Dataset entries
◇ ◇ ◇ ◇

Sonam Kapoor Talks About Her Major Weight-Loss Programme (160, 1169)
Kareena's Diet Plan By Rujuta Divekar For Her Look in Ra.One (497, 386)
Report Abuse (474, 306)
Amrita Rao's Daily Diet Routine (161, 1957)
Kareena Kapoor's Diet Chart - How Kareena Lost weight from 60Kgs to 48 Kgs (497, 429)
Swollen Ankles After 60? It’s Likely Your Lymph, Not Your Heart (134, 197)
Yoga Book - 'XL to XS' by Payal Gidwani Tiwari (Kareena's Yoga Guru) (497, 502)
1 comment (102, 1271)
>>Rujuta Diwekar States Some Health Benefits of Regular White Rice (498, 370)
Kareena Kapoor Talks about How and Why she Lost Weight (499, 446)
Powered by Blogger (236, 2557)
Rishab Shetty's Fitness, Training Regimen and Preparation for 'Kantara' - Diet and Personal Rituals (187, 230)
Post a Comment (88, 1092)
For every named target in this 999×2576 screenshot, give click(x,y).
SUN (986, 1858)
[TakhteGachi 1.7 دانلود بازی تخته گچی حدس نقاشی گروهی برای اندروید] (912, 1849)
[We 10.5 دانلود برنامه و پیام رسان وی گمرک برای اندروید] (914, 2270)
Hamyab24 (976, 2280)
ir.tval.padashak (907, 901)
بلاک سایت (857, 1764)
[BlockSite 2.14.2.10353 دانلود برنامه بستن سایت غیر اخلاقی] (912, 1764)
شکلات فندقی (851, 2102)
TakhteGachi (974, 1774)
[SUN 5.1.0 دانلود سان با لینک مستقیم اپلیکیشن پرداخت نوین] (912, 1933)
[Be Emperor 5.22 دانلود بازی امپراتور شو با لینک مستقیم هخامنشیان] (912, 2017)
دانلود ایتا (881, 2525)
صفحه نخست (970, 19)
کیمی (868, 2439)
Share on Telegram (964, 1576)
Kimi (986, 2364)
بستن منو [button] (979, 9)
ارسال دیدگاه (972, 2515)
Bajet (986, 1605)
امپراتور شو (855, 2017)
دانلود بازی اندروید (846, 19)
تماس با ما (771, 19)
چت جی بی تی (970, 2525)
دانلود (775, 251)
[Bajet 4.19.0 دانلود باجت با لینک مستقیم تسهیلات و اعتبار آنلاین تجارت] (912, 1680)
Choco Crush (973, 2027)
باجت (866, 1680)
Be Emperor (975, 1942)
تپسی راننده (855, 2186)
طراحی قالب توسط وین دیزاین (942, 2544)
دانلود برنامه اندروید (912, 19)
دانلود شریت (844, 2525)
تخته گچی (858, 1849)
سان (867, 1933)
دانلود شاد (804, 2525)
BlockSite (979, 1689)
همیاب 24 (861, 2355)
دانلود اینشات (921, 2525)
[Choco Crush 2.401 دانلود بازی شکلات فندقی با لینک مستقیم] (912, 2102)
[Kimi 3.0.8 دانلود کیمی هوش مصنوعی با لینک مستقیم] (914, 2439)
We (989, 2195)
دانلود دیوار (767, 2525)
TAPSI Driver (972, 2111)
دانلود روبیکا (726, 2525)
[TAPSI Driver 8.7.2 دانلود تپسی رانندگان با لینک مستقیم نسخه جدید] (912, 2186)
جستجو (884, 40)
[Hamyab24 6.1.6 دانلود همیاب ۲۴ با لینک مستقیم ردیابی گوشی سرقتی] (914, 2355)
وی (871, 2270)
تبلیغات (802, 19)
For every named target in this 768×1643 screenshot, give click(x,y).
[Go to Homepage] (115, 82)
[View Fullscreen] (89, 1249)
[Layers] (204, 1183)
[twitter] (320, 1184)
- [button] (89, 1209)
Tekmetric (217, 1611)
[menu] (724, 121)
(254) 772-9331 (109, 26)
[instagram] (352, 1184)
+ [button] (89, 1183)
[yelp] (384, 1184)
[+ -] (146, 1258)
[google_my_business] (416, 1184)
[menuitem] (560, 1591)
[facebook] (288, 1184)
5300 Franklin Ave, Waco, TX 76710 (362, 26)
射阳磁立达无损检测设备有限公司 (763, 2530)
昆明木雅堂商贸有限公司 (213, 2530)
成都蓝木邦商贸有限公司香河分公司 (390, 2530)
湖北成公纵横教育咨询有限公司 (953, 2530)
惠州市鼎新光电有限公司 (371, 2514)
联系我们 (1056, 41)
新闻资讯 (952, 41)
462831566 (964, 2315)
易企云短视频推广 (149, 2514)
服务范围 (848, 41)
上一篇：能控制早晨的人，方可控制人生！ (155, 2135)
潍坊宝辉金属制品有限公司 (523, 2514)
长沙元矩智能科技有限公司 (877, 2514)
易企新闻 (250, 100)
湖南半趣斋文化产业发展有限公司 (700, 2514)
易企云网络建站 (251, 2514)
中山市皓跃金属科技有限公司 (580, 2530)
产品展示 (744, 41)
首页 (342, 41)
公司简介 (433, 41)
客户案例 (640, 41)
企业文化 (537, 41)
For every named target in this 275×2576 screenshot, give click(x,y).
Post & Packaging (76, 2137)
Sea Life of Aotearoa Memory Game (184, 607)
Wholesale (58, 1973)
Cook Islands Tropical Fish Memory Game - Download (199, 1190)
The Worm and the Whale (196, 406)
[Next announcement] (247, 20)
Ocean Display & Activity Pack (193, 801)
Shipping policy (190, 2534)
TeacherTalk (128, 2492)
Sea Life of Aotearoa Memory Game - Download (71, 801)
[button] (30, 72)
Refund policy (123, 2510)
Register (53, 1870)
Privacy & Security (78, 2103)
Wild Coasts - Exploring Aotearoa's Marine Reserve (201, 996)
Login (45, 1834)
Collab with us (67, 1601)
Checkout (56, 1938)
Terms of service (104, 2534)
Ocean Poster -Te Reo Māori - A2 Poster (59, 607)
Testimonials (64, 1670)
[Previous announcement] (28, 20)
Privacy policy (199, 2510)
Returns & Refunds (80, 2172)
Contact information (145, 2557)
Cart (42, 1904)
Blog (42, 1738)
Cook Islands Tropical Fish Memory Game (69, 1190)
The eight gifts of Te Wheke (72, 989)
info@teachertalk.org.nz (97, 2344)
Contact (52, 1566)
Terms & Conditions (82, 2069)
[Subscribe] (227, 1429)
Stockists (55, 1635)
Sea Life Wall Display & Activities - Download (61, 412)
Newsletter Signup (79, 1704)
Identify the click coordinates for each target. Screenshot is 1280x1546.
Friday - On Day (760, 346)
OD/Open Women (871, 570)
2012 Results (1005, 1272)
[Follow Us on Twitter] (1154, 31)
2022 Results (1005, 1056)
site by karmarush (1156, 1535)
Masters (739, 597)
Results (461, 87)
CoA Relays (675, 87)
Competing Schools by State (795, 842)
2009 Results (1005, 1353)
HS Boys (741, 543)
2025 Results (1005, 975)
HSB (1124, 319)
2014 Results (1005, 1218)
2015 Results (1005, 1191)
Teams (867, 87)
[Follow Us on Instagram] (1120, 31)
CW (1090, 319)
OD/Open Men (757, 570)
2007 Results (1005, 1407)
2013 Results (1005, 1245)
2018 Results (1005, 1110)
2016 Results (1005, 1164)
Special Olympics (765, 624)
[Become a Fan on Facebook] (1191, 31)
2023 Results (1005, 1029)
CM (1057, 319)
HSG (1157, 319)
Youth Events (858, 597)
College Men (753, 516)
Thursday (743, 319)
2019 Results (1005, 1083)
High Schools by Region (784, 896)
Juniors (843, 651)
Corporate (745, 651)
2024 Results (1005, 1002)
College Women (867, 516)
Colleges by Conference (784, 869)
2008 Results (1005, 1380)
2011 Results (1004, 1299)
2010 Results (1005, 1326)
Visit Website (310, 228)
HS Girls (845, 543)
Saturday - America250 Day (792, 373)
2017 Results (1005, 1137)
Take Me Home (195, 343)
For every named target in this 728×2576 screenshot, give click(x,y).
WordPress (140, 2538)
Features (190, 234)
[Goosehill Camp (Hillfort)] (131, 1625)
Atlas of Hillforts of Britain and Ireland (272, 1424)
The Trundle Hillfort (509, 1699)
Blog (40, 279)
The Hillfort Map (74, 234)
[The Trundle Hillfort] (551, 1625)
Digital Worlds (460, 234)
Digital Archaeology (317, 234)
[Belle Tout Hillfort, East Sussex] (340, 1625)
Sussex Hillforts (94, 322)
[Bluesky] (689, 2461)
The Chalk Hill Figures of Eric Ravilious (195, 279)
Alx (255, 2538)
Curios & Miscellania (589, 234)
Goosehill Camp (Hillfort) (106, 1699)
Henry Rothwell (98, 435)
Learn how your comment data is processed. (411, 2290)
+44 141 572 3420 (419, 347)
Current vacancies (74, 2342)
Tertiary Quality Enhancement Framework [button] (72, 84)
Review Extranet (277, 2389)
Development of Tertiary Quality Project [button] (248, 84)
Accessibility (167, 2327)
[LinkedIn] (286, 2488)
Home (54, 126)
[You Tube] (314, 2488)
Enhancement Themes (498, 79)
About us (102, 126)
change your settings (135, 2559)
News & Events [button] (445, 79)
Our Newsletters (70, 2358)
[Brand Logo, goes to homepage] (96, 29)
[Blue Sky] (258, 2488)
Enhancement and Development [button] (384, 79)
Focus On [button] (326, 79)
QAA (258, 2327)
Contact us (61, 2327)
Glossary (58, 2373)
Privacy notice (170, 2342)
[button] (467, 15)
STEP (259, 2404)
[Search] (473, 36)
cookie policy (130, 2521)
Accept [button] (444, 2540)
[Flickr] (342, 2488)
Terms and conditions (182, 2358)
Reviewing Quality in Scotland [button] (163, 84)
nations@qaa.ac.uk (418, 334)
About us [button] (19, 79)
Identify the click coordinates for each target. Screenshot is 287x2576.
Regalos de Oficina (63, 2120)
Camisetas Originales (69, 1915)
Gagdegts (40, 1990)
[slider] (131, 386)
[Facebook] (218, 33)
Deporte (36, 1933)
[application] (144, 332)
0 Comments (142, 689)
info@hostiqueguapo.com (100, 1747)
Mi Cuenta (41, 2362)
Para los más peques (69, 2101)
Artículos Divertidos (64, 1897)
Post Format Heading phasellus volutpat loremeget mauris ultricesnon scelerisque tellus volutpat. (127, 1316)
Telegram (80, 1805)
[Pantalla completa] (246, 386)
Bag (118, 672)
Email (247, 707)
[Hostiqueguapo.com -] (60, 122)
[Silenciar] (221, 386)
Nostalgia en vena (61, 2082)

◇ ◇ ◇ ◇

→ WHAT IS NEEDED:
Go through the records above and return each line in which the word "Lost" occurs.

→ YOUR RESPONSE:
Kareena Kapoor's Diet Chart - How Kareena Lost weight from 60Kgs to 48 Kgs (497, 429)
Kareena Kapoor Talks about How and Why she Lost Weight (499, 446)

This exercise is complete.